My rack lives far enough from the Xfinity gateway that running a clean Cat6 between them is a project, not a ten-minute job. So for the last few months, every node in the cluster – three mini-PCs and two HP servers with USB wifi dongles – has been on wifi, all five associating with the SSID broadcast by an ASUS RT-AC2400 sitting on the rack in Media Bridge mode. The ASUS connects wirelessly to the Xfinity AP and provides a local SSID for the cluster.
It worked. It was fragile. Time to cable it.
Why a Wifi Bridge and Not Powerline
The obvious alternative was a powerline (PLC) adapter pair – one near the Xfinity gateway, one in the rack, using the home’s electrical wiring as the physical layer.
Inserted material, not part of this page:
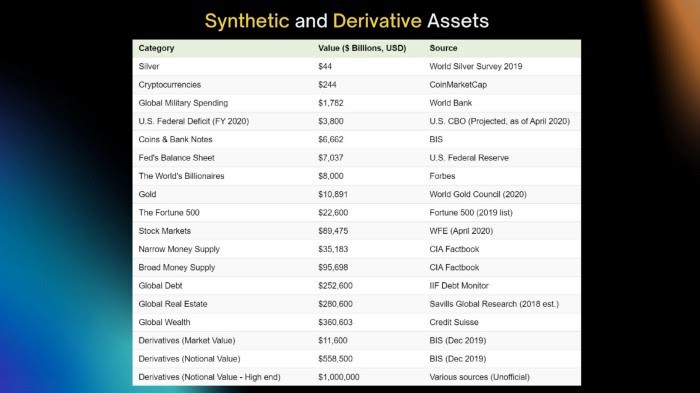Viewport: 700px width, 393px height.
Task: Click the Global Real Estate category
Action: [x=173, y=304]
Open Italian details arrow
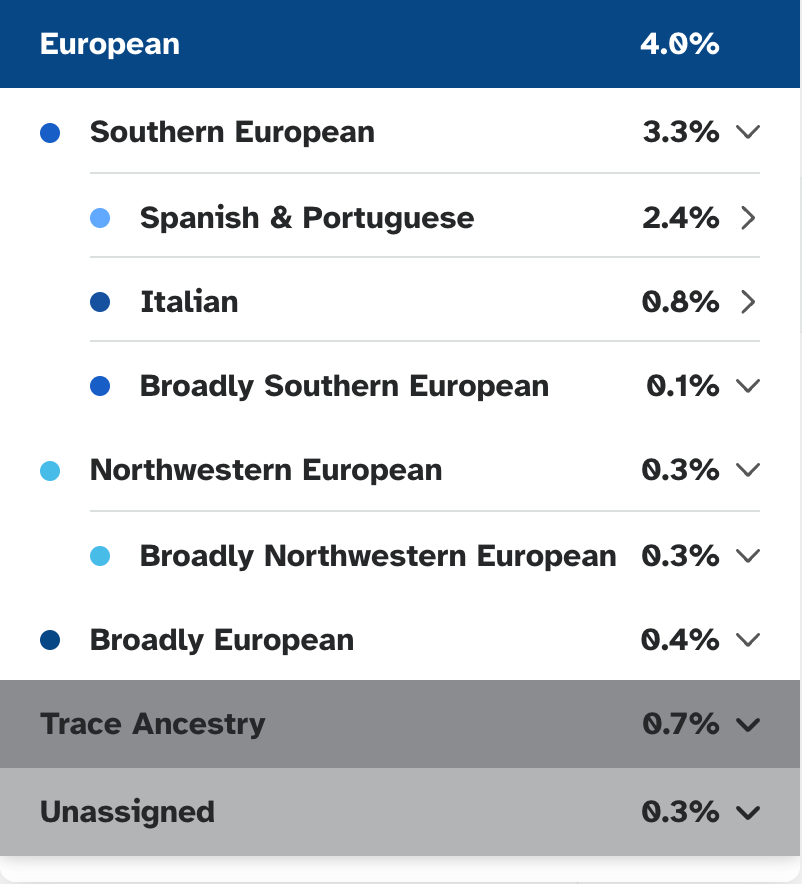Viewport: 802px width, 884px height. pyautogui.click(x=748, y=302)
I evaluated this. I did not buy it.
The pitch for powerline is “wired without pulling cable.” The reality, especially in older buildings with mixed-vintage wiring, is:
- Bandwidth is a marketing number. “AV2000” adapters advertise 2 Gbps. Real-world throughput on a noisy home circuit is closer to 100-300 Mbps – comparable to wifi, sometimes worse.
- Copper noise is real and unpredictable. A vacuum cleaner on a different outlet, an LED dimmer, a charging laptop – any of these can drop your link rate by half. You only find this out after you’ve installed the things.
- It’s the same single shared medium as wifi. PLC is a contention-based protocol over a noisy bus. The “wired” feeling is misleading.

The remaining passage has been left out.